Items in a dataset
☆ ☆ ☆ ☆ ☆ ☆ ☆

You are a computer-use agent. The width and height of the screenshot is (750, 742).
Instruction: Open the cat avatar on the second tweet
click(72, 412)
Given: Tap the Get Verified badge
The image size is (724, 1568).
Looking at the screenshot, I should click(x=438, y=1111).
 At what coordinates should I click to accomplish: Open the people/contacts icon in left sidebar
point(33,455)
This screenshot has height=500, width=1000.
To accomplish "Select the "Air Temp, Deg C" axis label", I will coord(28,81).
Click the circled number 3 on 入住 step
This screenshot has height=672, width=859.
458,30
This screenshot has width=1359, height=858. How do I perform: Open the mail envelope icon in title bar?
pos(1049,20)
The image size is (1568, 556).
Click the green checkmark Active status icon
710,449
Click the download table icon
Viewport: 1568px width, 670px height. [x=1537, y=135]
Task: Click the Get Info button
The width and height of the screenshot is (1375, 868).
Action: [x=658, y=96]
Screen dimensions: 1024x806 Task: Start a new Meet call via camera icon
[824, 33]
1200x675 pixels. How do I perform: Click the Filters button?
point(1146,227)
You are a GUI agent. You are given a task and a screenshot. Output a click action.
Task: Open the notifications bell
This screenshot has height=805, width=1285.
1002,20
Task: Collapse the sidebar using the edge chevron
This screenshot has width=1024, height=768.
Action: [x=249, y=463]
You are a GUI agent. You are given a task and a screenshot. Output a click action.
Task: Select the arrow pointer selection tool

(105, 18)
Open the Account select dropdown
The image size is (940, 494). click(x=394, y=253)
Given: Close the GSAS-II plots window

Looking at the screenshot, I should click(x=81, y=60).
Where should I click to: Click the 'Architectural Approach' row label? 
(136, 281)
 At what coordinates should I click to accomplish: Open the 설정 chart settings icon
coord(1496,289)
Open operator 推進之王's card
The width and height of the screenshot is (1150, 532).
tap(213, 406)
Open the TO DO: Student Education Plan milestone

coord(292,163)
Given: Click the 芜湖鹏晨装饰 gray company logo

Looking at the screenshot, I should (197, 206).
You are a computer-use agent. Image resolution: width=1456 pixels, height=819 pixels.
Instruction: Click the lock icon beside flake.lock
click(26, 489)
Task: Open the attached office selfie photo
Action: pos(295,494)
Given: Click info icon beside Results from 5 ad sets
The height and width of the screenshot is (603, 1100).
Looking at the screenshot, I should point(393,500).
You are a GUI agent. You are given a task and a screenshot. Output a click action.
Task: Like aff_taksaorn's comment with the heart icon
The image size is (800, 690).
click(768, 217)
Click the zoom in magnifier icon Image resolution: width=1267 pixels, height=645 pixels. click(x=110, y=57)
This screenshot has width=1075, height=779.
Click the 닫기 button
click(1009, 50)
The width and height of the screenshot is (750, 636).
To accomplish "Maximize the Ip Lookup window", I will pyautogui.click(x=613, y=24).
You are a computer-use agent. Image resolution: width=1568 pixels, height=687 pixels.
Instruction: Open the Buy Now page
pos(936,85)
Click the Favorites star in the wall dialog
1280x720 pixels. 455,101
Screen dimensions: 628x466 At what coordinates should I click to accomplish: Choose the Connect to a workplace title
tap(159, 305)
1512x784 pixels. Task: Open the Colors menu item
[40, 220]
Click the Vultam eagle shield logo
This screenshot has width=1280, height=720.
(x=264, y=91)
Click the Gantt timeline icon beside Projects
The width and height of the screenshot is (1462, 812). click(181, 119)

☆ ☆ ☆ ☆ ☆ ☆ ☆

WHAT IS ASKED
Copy out every one of the items above, word for word, with nothing changed.

FINAL ANSWER
You are a computer-use agent. The width and height of the screenshot is (750, 742).
Instruction: Open the cat avatar on the second tweet
click(72, 412)
Given: Tap the Get Verified badge
The image size is (724, 1568).
Looking at the screenshot, I should click(x=438, y=1111).
 At what coordinates should I click to accomplish: Open the people/contacts icon in left sidebar
point(33,455)
This screenshot has height=500, width=1000.
To accomplish "Select the "Air Temp, Deg C" axis label", I will coord(28,81).
Click the circled number 3 on 入住 step
This screenshot has height=672, width=859.
458,30
This screenshot has width=1359, height=858. How do I perform: Open the mail envelope icon in title bar?
pos(1049,20)
The image size is (1568, 556).
Click the green checkmark Active status icon
710,449
Click the download table icon
Viewport: 1568px width, 670px height. [x=1537, y=135]
Task: Click the Get Info button
The width and height of the screenshot is (1375, 868).
Action: [x=658, y=96]
Screen dimensions: 1024x806 Task: Start a new Meet call via camera icon
[824, 33]
1200x675 pixels. How do I perform: Click the Filters button?
point(1146,227)
You are a GUI agent. You are given a task and a screenshot. Output a click action.
Task: Open the notifications bell
This screenshot has height=805, width=1285.
1002,20
Task: Collapse the sidebar using the edge chevron
This screenshot has width=1024, height=768.
Action: [x=249, y=463]
You are a GUI agent. You are given a task and a screenshot. Output a click action.
Task: Select the arrow pointer selection tool

(105, 18)
Open the Account select dropdown
The image size is (940, 494). click(x=394, y=253)
Given: Close the GSAS-II plots window

Looking at the screenshot, I should click(x=81, y=60).
Where should I click to: Click the 'Architectural Approach' row label? 
(136, 281)
 At what coordinates should I click to accomplish: Open the 설정 chart settings icon
coord(1496,289)
Open operator 推進之王's card
The width and height of the screenshot is (1150, 532).
tap(213, 406)
Open the TO DO: Student Education Plan milestone

coord(292,163)
Given: Click the 芜湖鹏晨装饰 gray company logo

Looking at the screenshot, I should (197, 206).
You are a computer-use agent. Image resolution: width=1456 pixels, height=819 pixels.
Instruction: Click the lock icon beside flake.lock
click(26, 489)
Task: Open the attached office selfie photo
Action: pos(295,494)
Given: Click info icon beside Results from 5 ad sets
The height and width of the screenshot is (603, 1100).
Looking at the screenshot, I should point(393,500).
You are a GUI agent. You are given a task and a screenshot. Output a click action.
Task: Like aff_taksaorn's comment with the heart icon
The image size is (800, 690).
click(768, 217)
Click the zoom in magnifier icon Image resolution: width=1267 pixels, height=645 pixels. click(x=110, y=57)
This screenshot has width=1075, height=779.
Click the 닫기 button
click(1009, 50)
The width and height of the screenshot is (750, 636).
To accomplish "Maximize the Ip Lookup window", I will pyautogui.click(x=613, y=24).
You are a computer-use agent. Image resolution: width=1568 pixels, height=687 pixels.
Instruction: Open the Buy Now page
pos(936,85)
Click the Favorites star in the wall dialog
1280x720 pixels. 455,101
Screen dimensions: 628x466 At what coordinates should I click to accomplish: Choose the Connect to a workplace title
tap(159, 305)
1512x784 pixels. Task: Open the Colors menu item
[40, 220]
Click the Vultam eagle shield logo
This screenshot has width=1280, height=720.
(x=264, y=91)
Click the Gantt timeline icon beside Projects
The width and height of the screenshot is (1462, 812). click(181, 119)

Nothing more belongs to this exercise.